The present invention relates to a laminating device, and especially to a gripper mechanism of a laminating device having a movable gripper bar for holding and transporting a film which is cut by a cutting mechanism to a given length and laminated onto a base. The present invention also relates to the process by which the laminating device performs.
Before bases, such as printed circuit boards, multi-layer films, metal plates or substrates having two-sided vapor-deposited and/or bonded metal films applied thereto, are laminated with a photoresist film, the latter is stretched free of folds on horizontally or vertically aligned suction plates of suction tables. The film is then cut to the desired shape which is necessary for a congruent lamination of the photoresist film onto the respective base.
Laminating devices are described in laid-open European Patent Application Nos. 0,040,842, 0,040,843 and 0,041,642, in which a substrate or a base is laminated on both sides with a dry resist by the application of pressure. The dry resist films are drawn off supply rolls, one of which is provided for each side of the base to be laminated. The base, for example, may be a printed circuit board. The base and resist films are then fed to a pair of laminating drums, through the nip of which the two dry resist films and the interposed base pass.

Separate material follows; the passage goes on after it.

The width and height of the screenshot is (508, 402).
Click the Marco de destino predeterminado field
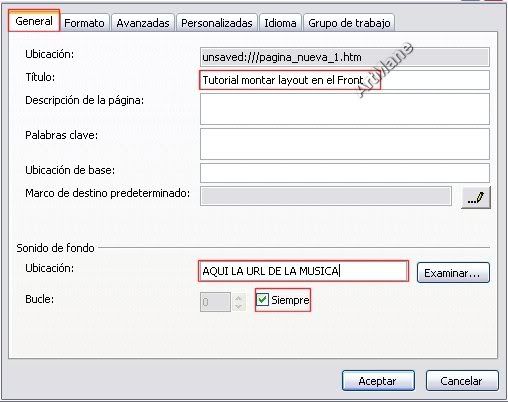pos(326,196)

In U.S. patent application Ser. No. 740,831, a movable gripper bar, which is connected to a vacuum pump via a flexible vacuum line, is proposed for holding and transporting a photoresist film via the suction plate of a vacuum table. The gripper bar is connected to two guides, which are displaceable along guide rods with the aid of a drive chain. A strip-shaped section of the photoresist film is seized by the elevated gripper bar and transported downwardly. The photoresist film then covers an upper vacuum table, the nip of the laminating station and a lower vacuum table. The entire length of stretched photoresist film corresponds to the size of the board areas to be laminated. A vacuum is built up in both vacuum tables so that the photoresist film may be carried free of folds via the suction plates of the vacuum tables. As soon as the gripper bar has reached its end position, the vacuum tables remain subjected to suction air and the photoresist film thereby stays stretched free of folds on the suction plates of the vacuum tables. In the case of this proposed gripper mechanism, the gripper bar seizes the photoresist layer of the photoresist film. However, this seizure may lead to impressions on the photoresist layer caused by the vacuum to which the gripper bar is subjected. In addition, the mechanical effect of the gripper bar on the photoresist layer may lead to fine splinterings in the photoresist layer, if the latter is slightly embrittled by lengthy storage. Both the impressions made by the gripper bar in the photoresist layer and the splinterings of photoresist material obviously impair the quality of the photoresist layer.